Они уже усаживались за стол, когда Кики высмотрела серебряную блондинку, сидящую рядом с Эрлом Уилсоном.
— Это Л. С. Поттер. Давай подсядем к ним и наедимся всеми последними сплетнями. Уилсон не такой уж любитель жареного, но Поттер знает все самые непристойные истории в городе.
— Нет. — Анджела покачала головой.
— Господи! Да перестанешь ли ты наконец трястись из-за этого болвана? Он никто. Всего лишь несчастный фотографишка в мире, полном фотографов. Только он еще к тому же больной. И ты тоже станешь больной, если будешь уделять ему внимание.

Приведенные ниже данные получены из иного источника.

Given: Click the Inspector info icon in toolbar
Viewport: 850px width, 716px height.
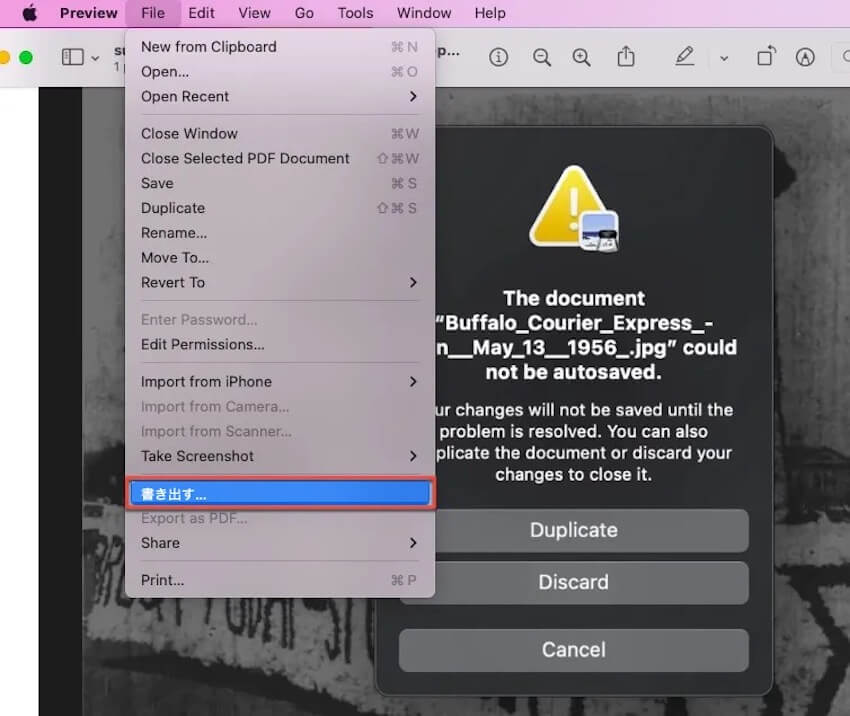Looking at the screenshot, I should pos(498,57).
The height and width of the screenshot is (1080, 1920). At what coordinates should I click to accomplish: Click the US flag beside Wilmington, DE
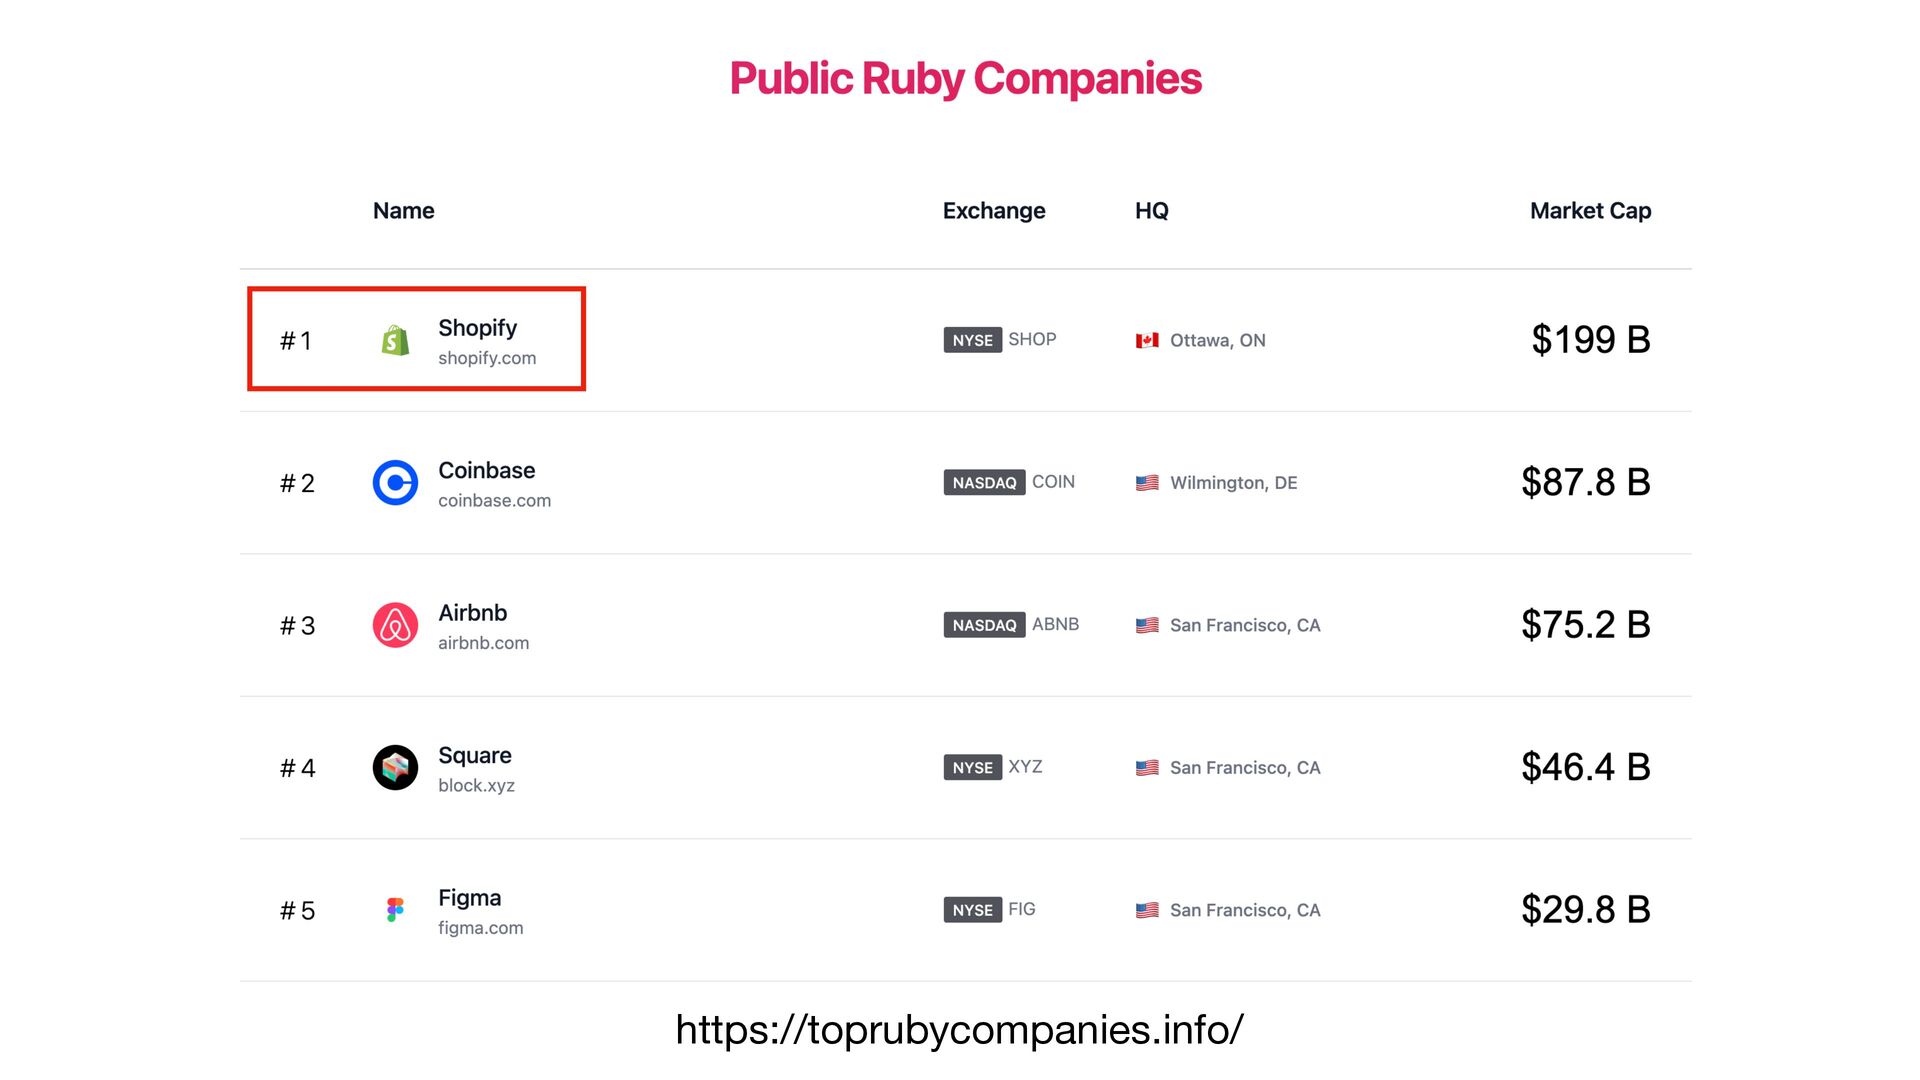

Не вбивай себе в голову никаких бредовых мыслей только потому, что он похож на твоего отца. Черт его знает, может, он наш сводный брат, при отцовской репутации такое возможно. Что тогда?
— Кики, если ты немедленно не перестанешь нести эту чепуху, я уйду и никогда больше не буду разговаривать с тобой.
— Может, ты все-таки остынешь? Я ведь стараюсь спасти тебя от тебя самой. Кроме того, он никак не может оказаться нашим сводным братом. Я все разузнала о нем. Он родился в 1927 году в Бронксе, а я сомневаюсь, чтобы наш папочка когда-нибудь слышал о Бронксе.
— Ты наводила о нем справки? — спросила Анджела с недоверием в голосе. — Но почему?
— На тот случай, если ты проявишь к нему какой-то интерес.
— Кики, я помолвлена…
— Помолвки тем и известны, что лопаются. Я уже говорила — я не хочу, чтобы ты дурила себе голову этим типом только лишь потому, что считаешь, что в него вселилась душа твоего отца.
— Кики, ты замолчишь? Я совсем не дурю себе голову, хотя он очень красивый мужчина. Что же касается того, что он похож на нашего отца, то ни ты, ни я не имеем никакого представления о том, как наш папа выглядит сегодня. Разве не так?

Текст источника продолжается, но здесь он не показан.